Pambazuka News: What is the way forward?
Laurie Nathan: The most serious international pressure has to be brought to bear on Khartoum. The Sudanese government is responsible for the historical marginalisation that gave rise to the rebellion in Darfur and for unleashing waves of destruction and ethnic cleansing by the Janjaweed militia. The government is by far the strongest party and the most able to make concessions that would unblock the impasse.
Since the massacres in Darfur seem likely to continue long into the future, the greatest imperative is to strengthen the force levels, funding and resources of the AU peacekeeping mission and to move decisively to transform this mission into a UN operation with a robust mandate to protect civilians.
Pambazuka News: If our readers want more information on the Darfur crisis, where should they look?

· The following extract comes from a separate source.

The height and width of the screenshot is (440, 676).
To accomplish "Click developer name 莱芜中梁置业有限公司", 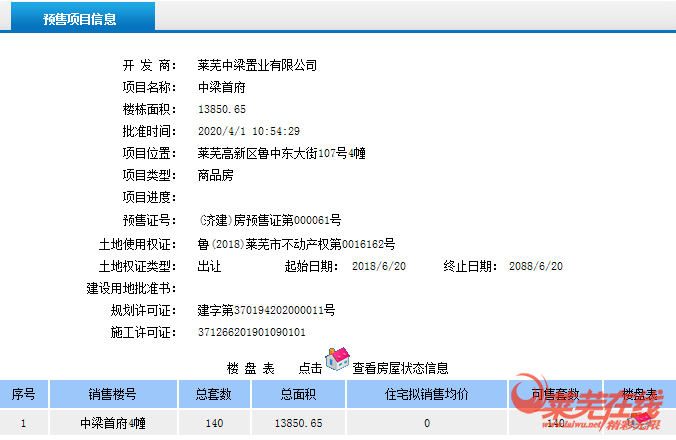I will (257, 65).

Laurie Nathan: The Sudan Tribune is possibly the best source of up-to-date news (www.sudantribune.com). For analysis, the reports of the International Crisis Group and Human Rights Watch are superb (www.crisisgroup.org and www.hrw.org The Darfur Relief and Documentation Centre has an excellent website (www.darfurcentre.ch). I would also strongly recommend “Darfur: A Short History of a Long War” by Julie Flint and Alex de Waal.